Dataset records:
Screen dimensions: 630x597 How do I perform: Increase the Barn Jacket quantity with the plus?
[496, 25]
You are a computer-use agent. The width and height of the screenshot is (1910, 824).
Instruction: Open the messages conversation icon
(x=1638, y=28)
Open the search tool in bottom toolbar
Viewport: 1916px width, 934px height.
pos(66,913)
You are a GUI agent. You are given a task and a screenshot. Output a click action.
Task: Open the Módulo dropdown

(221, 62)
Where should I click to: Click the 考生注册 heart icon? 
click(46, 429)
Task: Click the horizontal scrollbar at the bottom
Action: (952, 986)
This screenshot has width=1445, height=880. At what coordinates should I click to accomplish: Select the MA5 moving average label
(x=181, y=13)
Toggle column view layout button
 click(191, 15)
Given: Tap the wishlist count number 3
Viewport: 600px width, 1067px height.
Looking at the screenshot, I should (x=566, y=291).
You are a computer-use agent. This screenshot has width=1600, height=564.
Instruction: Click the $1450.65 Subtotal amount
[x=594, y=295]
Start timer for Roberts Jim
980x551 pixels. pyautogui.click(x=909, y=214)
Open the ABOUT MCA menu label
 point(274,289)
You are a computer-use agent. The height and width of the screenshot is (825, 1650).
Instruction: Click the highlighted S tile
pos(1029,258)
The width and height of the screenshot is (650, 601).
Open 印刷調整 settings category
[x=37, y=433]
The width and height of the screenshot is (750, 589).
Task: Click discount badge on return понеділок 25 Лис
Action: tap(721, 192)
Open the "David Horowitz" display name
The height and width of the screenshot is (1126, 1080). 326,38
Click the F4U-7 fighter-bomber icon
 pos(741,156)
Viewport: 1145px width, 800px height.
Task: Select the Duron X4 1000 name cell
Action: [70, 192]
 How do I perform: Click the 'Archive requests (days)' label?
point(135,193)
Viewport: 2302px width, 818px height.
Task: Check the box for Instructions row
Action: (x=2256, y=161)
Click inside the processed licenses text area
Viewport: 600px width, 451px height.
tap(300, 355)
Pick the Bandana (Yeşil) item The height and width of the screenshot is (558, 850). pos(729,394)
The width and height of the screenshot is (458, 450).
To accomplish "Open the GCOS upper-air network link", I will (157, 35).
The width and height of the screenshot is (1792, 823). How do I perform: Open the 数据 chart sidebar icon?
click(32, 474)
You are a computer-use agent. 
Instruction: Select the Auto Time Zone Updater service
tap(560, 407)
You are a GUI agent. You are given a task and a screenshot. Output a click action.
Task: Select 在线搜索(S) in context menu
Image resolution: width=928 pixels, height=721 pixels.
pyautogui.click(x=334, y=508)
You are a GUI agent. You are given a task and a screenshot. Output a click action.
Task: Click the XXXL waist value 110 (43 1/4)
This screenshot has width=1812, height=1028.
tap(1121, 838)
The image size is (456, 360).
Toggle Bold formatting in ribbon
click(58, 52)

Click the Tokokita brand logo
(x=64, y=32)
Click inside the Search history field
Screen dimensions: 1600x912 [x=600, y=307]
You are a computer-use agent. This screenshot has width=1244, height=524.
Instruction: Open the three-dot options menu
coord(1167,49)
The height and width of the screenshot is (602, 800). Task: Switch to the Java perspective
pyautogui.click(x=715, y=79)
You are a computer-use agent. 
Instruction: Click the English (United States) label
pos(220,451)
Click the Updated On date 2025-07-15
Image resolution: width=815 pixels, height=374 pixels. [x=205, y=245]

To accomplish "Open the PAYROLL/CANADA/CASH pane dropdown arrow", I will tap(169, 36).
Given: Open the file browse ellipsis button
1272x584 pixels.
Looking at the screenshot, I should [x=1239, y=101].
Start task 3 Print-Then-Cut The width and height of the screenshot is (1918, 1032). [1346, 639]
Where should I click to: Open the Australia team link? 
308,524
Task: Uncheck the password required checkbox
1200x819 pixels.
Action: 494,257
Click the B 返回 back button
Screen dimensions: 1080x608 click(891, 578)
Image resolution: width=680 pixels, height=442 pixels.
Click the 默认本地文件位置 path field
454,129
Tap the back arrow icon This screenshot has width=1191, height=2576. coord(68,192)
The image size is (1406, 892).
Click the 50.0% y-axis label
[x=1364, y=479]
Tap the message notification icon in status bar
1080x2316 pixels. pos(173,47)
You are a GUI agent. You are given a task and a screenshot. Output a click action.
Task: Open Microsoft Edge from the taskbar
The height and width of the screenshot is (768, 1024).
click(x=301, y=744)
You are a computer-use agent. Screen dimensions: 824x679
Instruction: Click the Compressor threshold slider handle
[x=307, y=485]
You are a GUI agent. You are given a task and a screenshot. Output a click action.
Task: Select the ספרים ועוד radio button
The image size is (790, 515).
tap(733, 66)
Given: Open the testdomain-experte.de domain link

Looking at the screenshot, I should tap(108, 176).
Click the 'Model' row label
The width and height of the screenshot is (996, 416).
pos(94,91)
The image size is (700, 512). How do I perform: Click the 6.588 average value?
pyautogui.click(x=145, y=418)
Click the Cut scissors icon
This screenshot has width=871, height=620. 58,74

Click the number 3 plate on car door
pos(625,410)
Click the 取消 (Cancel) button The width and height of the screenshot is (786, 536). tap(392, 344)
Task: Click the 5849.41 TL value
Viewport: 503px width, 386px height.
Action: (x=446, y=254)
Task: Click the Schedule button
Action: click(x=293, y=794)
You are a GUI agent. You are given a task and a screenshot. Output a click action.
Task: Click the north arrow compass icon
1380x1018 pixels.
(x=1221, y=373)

### ACTIVITY
The records above are to be duplicated exactly, every one of them.

### RESULT BELOW
Screen dimensions: 630x597 How do I perform: Increase the Barn Jacket quantity with the plus?
[496, 25]
You are a computer-use agent. The width and height of the screenshot is (1910, 824).
Instruction: Open the messages conversation icon
(x=1638, y=28)
Open the search tool in bottom toolbar
Viewport: 1916px width, 934px height.
pos(66,913)
You are a GUI agent. You are given a task and a screenshot. Output a click action.
Task: Open the Módulo dropdown

(221, 62)
Where should I click to: Click the 考生注册 heart icon? 
click(46, 429)
Task: Click the horizontal scrollbar at the bottom
Action: (952, 986)
This screenshot has width=1445, height=880. At what coordinates should I click to accomplish: Select the MA5 moving average label
(x=181, y=13)
Toggle column view layout button
 click(191, 15)
Given: Tap the wishlist count number 3
Viewport: 600px width, 1067px height.
Looking at the screenshot, I should (x=566, y=291).
You are a computer-use agent. This screenshot has width=1600, height=564.
Instruction: Click the $1450.65 Subtotal amount
[x=594, y=295]
Start timer for Roberts Jim
980x551 pixels. pyautogui.click(x=909, y=214)
Open the ABOUT MCA menu label
 point(274,289)
You are a computer-use agent. The height and width of the screenshot is (825, 1650).
Instruction: Click the highlighted S tile
pos(1029,258)
The width and height of the screenshot is (650, 601).
Open 印刷調整 settings category
[x=37, y=433]
The width and height of the screenshot is (750, 589).
Task: Click discount badge on return понеділок 25 Лис
Action: tap(721, 192)
Open the "David Horowitz" display name
The height and width of the screenshot is (1126, 1080). 326,38
Click the F4U-7 fighter-bomber icon
 pos(741,156)
Viewport: 1145px width, 800px height.
Task: Select the Duron X4 1000 name cell
Action: [70, 192]
 How do I perform: Click the 'Archive requests (days)' label?
point(135,193)
Viewport: 2302px width, 818px height.
Task: Check the box for Instructions row
Action: (x=2256, y=161)
Click inside the processed licenses text area
Viewport: 600px width, 451px height.
tap(300, 355)
Pick the Bandana (Yeşil) item The height and width of the screenshot is (558, 850). pos(729,394)
The width and height of the screenshot is (458, 450).
To accomplish "Open the GCOS upper-air network link", I will (157, 35).
The width and height of the screenshot is (1792, 823). How do I perform: Open the 数据 chart sidebar icon?
click(32, 474)
You are a computer-use agent. 
Instruction: Select the Auto Time Zone Updater service
tap(560, 407)
You are a GUI agent. You are given a task and a screenshot. Output a click action.
Task: Select 在线搜索(S) in context menu
Image resolution: width=928 pixels, height=721 pixels.
pyautogui.click(x=334, y=508)
You are a GUI agent. You are given a task and a screenshot. Output a click action.
Task: Click the XXXL waist value 110 (43 1/4)
This screenshot has width=1812, height=1028.
tap(1121, 838)
The image size is (456, 360).
Toggle Bold formatting in ribbon
click(58, 52)

Click the Tokokita brand logo
(x=64, y=32)
Click inside the Search history field
Screen dimensions: 1600x912 [x=600, y=307]
You are a computer-use agent. This screenshot has width=1244, height=524.
Instruction: Open the three-dot options menu
coord(1167,49)
The height and width of the screenshot is (602, 800). Task: Switch to the Java perspective
pyautogui.click(x=715, y=79)
You are a computer-use agent. 
Instruction: Click the English (United States) label
pos(220,451)
Click the Updated On date 2025-07-15
Image resolution: width=815 pixels, height=374 pixels. [x=205, y=245]

To accomplish "Open the PAYROLL/CANADA/CASH pane dropdown arrow", I will tap(169, 36).
Given: Open the file browse ellipsis button
1272x584 pixels.
Looking at the screenshot, I should [x=1239, y=101].
Start task 3 Print-Then-Cut The width and height of the screenshot is (1918, 1032). [1346, 639]
Where should I click to: Open the Australia team link? 
308,524
Task: Uncheck the password required checkbox
1200x819 pixels.
Action: 494,257
Click the B 返回 back button
Screen dimensions: 1080x608 click(891, 578)
Image resolution: width=680 pixels, height=442 pixels.
Click the 默认本地文件位置 path field
454,129
Tap the back arrow icon This screenshot has width=1191, height=2576. coord(68,192)
The image size is (1406, 892).
Click the 50.0% y-axis label
[x=1364, y=479]
Tap the message notification icon in status bar
1080x2316 pixels. pos(173,47)
You are a GUI agent. You are given a task and a screenshot. Output a click action.
Task: Open Microsoft Edge from the taskbar
The height and width of the screenshot is (768, 1024).
click(x=301, y=744)
You are a computer-use agent. Screen dimensions: 824x679
Instruction: Click the Compressor threshold slider handle
[x=307, y=485]
You are a GUI agent. You are given a task and a screenshot. Output a click action.
Task: Select the ספרים ועוד radio button
The image size is (790, 515).
tap(733, 66)
Given: Open the testdomain-experte.de domain link

Looking at the screenshot, I should tap(108, 176).
Click the 'Model' row label
The width and height of the screenshot is (996, 416).
pos(94,91)
The image size is (700, 512). How do I perform: Click the 6.588 average value?
pyautogui.click(x=145, y=418)
Click the Cut scissors icon
This screenshot has width=871, height=620. 58,74

Click the number 3 plate on car door
pos(625,410)
Click the 取消 (Cancel) button The width and height of the screenshot is (786, 536). tap(392, 344)
Task: Click the 5849.41 TL value
Viewport: 503px width, 386px height.
Action: (x=446, y=254)
Task: Click the Schedule button
Action: click(x=293, y=794)
You are a GUI agent. You are given a task and a screenshot. Output a click action.
Task: Click the north arrow compass icon
1380x1018 pixels.
(x=1221, y=373)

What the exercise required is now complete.